Advertisement

Margin Debt Shrinks 9.3% in December

Share

In what some analysts take as a potentially bullish sign for the stock market, margin debt--credit used to buy stocks--shrank by 9.3% in December, continuing the decline that began last spring after Nasdaq reached its peak.

Margin debt in customer accounts of New York Stock Exchange member brokerages fell to $198.8 billion last month, the New York Stock Exchange said Wednesday. It was the third straight monthly drop and the first time since October 1999 that margin had dipped below $200 billion.

The latest total is 29% below March’s record of $278.5 billion, which coincided with the peak in tech stocks.

Advertisement

The Nasdaq composite index and the margin debt level have roughly tracked each other, analysts say, because at the height of the stock market frenzy the bulk of the speculation--and margin borrowing--were focused on tech shares.

Yet the drop in margin levels is bullish, because it means that speculative fever is cooling even as tech shares and the broad market are starting to recover, said Charles Biderman, president of Liquidity Trim Tabs, a Santa Rosa, Calif.-based market research firm.

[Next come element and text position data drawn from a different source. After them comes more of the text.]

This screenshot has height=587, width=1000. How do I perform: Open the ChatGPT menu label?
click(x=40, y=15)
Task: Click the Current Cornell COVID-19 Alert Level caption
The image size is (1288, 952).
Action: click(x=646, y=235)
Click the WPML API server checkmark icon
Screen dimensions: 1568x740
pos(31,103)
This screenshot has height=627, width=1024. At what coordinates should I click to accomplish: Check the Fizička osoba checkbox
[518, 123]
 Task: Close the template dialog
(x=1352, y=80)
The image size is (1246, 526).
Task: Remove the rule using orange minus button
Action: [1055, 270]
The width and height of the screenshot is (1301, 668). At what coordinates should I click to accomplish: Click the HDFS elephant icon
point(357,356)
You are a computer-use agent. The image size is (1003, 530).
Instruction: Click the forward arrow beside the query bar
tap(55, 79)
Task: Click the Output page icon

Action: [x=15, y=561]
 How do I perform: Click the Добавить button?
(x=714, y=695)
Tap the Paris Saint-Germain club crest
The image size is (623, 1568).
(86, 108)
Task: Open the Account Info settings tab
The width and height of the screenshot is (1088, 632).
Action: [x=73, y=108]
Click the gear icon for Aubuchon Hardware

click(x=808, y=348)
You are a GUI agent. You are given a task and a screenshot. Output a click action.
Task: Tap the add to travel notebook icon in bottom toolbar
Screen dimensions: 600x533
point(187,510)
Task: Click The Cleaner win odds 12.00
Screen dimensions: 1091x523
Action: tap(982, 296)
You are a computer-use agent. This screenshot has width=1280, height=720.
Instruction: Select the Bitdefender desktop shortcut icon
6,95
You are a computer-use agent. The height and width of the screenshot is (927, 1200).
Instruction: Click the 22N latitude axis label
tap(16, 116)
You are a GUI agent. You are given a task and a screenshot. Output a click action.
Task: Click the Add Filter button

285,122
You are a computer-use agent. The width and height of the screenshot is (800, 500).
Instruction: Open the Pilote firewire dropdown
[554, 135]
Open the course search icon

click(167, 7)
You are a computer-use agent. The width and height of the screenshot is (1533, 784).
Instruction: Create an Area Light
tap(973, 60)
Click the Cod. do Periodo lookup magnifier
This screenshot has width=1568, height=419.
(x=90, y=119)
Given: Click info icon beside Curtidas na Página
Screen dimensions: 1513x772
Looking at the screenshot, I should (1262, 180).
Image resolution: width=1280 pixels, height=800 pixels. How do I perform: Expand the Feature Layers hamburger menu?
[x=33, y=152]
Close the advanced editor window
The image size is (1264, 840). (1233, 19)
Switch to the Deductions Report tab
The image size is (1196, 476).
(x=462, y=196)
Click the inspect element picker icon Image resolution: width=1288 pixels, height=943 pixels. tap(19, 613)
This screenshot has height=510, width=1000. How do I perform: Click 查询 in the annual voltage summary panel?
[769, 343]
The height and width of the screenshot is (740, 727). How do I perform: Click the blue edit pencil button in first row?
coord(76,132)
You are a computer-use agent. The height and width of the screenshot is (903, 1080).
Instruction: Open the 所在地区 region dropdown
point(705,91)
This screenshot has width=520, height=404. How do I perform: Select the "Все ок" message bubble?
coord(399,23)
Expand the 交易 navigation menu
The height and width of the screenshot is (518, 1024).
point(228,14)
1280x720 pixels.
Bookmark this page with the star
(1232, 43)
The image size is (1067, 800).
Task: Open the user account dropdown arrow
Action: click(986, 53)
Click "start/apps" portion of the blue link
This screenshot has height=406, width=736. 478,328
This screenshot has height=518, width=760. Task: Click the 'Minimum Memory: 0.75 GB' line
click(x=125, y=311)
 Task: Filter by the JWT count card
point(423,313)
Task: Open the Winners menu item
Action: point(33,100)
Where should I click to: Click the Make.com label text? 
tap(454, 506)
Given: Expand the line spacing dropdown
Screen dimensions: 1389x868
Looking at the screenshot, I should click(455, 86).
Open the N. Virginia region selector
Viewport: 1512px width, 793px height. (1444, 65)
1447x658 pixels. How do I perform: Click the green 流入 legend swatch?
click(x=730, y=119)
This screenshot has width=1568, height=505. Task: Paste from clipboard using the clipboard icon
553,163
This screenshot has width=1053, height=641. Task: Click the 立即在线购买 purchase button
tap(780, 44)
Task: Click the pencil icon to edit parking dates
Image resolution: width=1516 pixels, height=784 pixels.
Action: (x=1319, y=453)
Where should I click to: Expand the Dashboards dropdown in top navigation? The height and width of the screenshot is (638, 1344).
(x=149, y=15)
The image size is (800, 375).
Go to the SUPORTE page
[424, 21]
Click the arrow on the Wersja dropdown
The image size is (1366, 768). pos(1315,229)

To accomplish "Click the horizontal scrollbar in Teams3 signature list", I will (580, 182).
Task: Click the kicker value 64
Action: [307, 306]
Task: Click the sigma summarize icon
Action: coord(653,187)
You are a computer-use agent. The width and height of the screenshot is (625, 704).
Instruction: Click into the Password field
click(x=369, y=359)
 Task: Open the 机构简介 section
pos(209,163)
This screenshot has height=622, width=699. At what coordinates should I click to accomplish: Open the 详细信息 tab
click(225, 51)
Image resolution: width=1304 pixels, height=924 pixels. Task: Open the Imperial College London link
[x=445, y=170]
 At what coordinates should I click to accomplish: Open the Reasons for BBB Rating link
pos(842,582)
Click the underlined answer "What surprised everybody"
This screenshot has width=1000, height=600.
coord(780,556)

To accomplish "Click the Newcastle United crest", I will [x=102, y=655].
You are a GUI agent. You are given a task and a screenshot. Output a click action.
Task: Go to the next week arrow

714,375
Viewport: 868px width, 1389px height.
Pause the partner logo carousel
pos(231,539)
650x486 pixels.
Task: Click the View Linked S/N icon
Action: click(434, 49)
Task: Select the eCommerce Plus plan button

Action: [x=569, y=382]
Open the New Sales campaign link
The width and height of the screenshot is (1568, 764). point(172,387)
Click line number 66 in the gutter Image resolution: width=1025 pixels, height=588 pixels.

“The bottom is reached when margin debt falls faster than the market,” Biderman said, because that suggests more investors are on the sidelines, waiting to get back into the market, instead of already being in it.

The Nasdaq composite index fell 4.9% in December while margin levels fell 9.3%.

By another measure--margin debt as a percentage of total stock-market capitalization--speculation has eased considerably. In March, margin debt reached a record 2.3% of market capitalization. In December, it had fallen to 1.6%, said Philip R. Roth, chief technical strategist at Morgan Stanley Dean Witter in New York.

The margin-to-market-cap ratio at the end of 1994, which Roth considers the start of the bull market’s latest and biggest leg, was 1.37%.

“Not all of the speculation has been wrung out,” he said.